De plus, lorsqu’une tâche nous est imposée, elle paraît alors plus rébarbative que nous avions décidé nous-même de la faire. Nous avons l’impression de perdre notre temps.

– Au contraire, , se divertir, ce serait alors pouvoir développer les capacités que le travail n’éveille pas.  Ce serait pouvoir faire appel à son imagination, sa créativité, ses ressources physiques et intellectuelles. Nous ne serions nous-mêmes qu’en pratiquant des activités lors de notre temps libre.

b- Critique de l’opinion:

– Il est indéniable qu’un emploi  peut être répétitif et ennuyeux. Néanmoins, il serait faux de croire que tout divertissement serait épanouissant. Et même, lorsque quelqu’un travaille toute la journée à un travail pénible ou ennuyeux, il n’a pas envie , le soir ou le week-end, d’apprendre l’anglais ou d’aller s’entraîner pour un marathon. Il regarde la télé. Passer toutes ses soirées à regarder des jeux ou des variétés à la télévision, c’est bien s’abrutir, ou en tout cas, ne pas chercher à développer ses possibilités. Se divertir, ce serait oublier les difficultés de la vie en s’absorbant dans un plaisir immédiat et passif.

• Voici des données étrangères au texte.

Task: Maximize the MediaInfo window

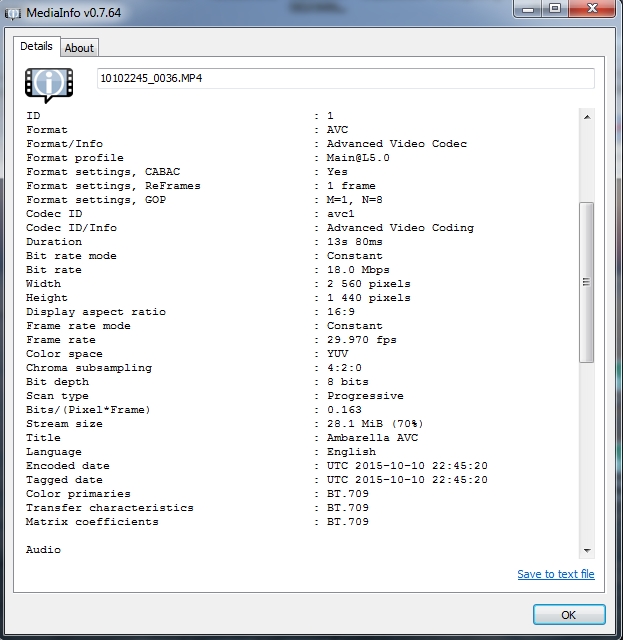Action: pyautogui.click(x=554, y=9)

Le divertissement est alors aussi aliénant que le travail : il  est le nouvel « opium du peuple » qui rend les conditions de travail, et plus généralement une existence entière vouée au travail, acceptables.  Après de longues heures cédées à un employeur, le salarié a besoin d’oublier ses soucis, penser à autre chose, ce qui le rend  justement  prêt, le lendemain, à  accepter les contraintes et l’ingratitude de sa tâche. Travail et divertissement font partie du même cycle production/ reconstitution de la force de travail. Pour Hannah Arendt, le loisir et le travail relèvent du cycle de la vie biologique et le loisir de consommation peut être la source d’un véritable abrutissement, particulièrement quand il prend la forme d’une consommation de la “culture”.

– Le travail, exercé dans certaines conditions,  est un facteur d’humanisation et de perfectibilité. C’est le travail, qui selon Kant, contraint l’homme à sortir de la paresse , et à développer ses capacités. Pour Hegel et Marx, par essence, le travail est l’activité humanisante par excellence. L’homme doit produire lui-même ses conditions d’existence, contrairement à l’animal. Le travail apprend à l’homme à maîtriser ses pulsions et donc à accéder à la liberté : par le travail, l’homme s’éduque et devient capable d’action réfléchie.